Task:
For each line of the data below, copy it if it holds the word "zoom".

[Collected data entries]
>>>

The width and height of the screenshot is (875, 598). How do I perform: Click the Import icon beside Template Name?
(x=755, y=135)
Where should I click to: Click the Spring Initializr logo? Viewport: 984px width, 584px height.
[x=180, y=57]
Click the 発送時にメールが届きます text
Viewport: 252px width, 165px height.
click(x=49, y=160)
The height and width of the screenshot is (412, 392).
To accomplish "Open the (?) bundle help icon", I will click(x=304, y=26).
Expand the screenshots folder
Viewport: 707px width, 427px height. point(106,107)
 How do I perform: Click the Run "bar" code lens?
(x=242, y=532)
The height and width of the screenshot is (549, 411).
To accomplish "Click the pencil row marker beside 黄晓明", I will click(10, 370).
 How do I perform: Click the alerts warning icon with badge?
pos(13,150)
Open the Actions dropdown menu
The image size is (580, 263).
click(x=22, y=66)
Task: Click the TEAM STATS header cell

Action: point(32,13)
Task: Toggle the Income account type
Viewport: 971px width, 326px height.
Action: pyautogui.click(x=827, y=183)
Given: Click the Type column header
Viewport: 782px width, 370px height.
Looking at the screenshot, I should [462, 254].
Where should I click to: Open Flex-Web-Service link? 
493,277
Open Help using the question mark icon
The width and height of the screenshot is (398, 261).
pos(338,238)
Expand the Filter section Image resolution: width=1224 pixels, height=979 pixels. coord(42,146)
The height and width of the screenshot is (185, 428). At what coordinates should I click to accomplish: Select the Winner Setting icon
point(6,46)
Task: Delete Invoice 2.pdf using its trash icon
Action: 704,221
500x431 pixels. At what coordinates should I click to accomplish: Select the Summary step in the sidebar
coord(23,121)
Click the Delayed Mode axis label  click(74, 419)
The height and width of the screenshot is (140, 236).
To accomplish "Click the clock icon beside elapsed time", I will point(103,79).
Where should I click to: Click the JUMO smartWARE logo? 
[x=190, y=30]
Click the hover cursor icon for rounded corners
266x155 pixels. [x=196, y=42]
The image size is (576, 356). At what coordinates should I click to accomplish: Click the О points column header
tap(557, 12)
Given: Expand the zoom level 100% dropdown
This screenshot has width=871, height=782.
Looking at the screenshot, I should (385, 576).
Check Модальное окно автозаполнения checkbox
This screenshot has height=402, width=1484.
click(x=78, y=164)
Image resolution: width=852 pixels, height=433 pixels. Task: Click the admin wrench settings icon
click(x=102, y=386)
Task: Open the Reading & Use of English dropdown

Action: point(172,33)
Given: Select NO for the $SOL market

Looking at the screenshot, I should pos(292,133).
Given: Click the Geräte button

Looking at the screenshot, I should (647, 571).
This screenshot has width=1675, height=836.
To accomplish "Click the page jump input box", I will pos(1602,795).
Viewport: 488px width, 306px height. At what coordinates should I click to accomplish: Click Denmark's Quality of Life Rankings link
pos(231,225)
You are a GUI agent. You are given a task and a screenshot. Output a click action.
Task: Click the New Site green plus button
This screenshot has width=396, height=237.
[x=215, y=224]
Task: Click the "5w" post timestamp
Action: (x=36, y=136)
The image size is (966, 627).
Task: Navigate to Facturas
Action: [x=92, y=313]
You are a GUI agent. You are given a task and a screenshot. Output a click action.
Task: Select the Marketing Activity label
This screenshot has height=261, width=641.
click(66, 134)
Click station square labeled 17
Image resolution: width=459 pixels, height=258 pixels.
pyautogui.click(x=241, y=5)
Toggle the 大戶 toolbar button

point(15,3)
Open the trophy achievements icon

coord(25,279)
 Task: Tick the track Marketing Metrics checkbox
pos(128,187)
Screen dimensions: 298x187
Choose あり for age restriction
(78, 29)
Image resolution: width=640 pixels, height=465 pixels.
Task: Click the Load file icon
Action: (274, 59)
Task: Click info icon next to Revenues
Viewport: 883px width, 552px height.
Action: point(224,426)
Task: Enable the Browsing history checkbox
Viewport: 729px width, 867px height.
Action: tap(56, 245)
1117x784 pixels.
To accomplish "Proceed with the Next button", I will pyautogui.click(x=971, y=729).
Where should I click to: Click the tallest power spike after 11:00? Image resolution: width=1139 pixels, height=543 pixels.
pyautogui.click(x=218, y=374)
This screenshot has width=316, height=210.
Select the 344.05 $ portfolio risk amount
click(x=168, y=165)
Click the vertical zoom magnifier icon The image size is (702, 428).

<<<

Finished exercise:
Given: Expand the zoom level 100% dropdown
Click the vertical zoom magnifier icon The image size is (702, 428).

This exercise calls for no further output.